The problem with babies is that they are unable to communicate and voice their demand clearly, and it's impossible for me or my spouse to know which supply that is required to satisfy the demand, that as already mentioned, isn't even clearly articulated. Currently, any discomfort or crying could mean anything. So here we go...Milk? No. Holding? No. Holding while walking? No. Diaper change? No. Stomach pain? No. Eventually, and not necessarily in that order, demand is met and the baby is soothed, at least for the next half hour or so. Luckily, in real life, matching supply with demand is somewhat easier.

 

Regardless of my current time contraints, and in total disregard of a two-month backlog of unsatisfied sleep demand, I just finished reviewing Designing and managing the Supply Chain by David Simchi-Levi, Philip Kamisky and Edith Simchi-Levi. Despite being 4 years old and in its third edition, with a fourth coming soon, this  500+ page volume seems to contain everything I ever needed to know and perhaps more than I ever wanted to know about how-to everything in supply chains.

 

One chapter in the book is devoted to the so-called bullwhip effect, a term made popular, among others, by Hau Lee et al. in their 1997 article in the MIT Sloan Management Review, citing the discovery that Procter & Gamble made when analyzing how diaper demand reverberated up the supply chain from the store to their manufacturing units and suppliers.

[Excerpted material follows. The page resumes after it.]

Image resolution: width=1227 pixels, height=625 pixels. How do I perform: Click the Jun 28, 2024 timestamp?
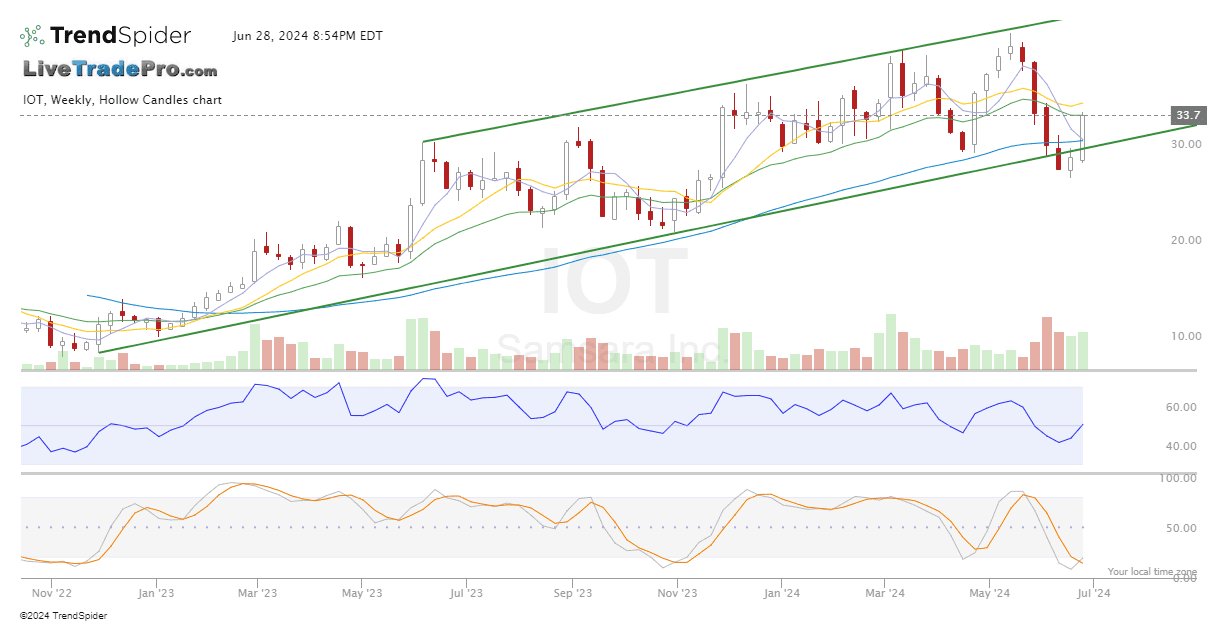point(307,36)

Not long ago, logistics executives at Procter & Gamble (P&G) examined the order patterns for one of their best-selling products, Pampers. Its sales at retail stores were fluctuating, but the variabilities were certainly not excessive. However, as they examined the distributors’ orders, the executives were surprised by the degree of variability. When they looked at P&G’s orders of materials to their suppliers, such as 3M, they discovered that the swings were even greater. At first glance, the variabilities did not make sense. While the consumers, in this case, the babies, consumed diapers at a steady rate, the demand order variabilities in the supply chain were amplified as they moved up the supply chain. P&G called this phenomenon the “bullwhip” effect.

 

What puzzles me is the statement that "babies consume diapers at a steady rate". True as that may be, why then is there no standard size for the different diaper size packages? Size #1 has 35 pieces, size #2 has 39 pieces, a jumbo 2-in-1 #2 may have 44 in each package, size #3 has 32 and so on. If I switch brands get another range of package sizes. So even though the consumption may be steady, my inventory level cannot be filled at a steady rate, meaning that as the baby grows older I have to buy diapers at a changing rate, simply because the package sizes vary. Perhaps I should invest in some inventory software?

 

Adding to the confusion, different stores will have different prices, and different loyalty programs and sales campaigns, buy one get one, or buy three get one, and so on, and since I, the price-conscious parent, like to have a unit price for comparison, I find myself spending to much time in front of the diaper shelves comparing and deciding which brand/package that offers most value for money. Luckily there are only two diaper brands in Norway, Libero and Pampers, besides the no-name generic brands, but still, it takes time. Perhaps I should hire a procurement specialist?

 

Perhaps it is a result of some sort of "smart pricing" scheme, a topic that is also covered by the above book. Purposely confusing the consumers so they don't know what to buy and hopefully choose the package with the biggest profit margin?

 

Anyways, this brings to mind another smart pricing issue: Decreasing size and increasing price. You know, you may have noticed how your favorite chocolate bar sheds a few grams now and then, while the price stays the same, or perhaps even increases? In fact, the actual retail price increase that this weight reduction represents, is often much more than the increase in production cost the factory has had, and why is it that bite-size chocolate costs far more per gram than the giant jumbo plates? It can't cost that much more to manufacture the small bags...but that's another story for another post for another day.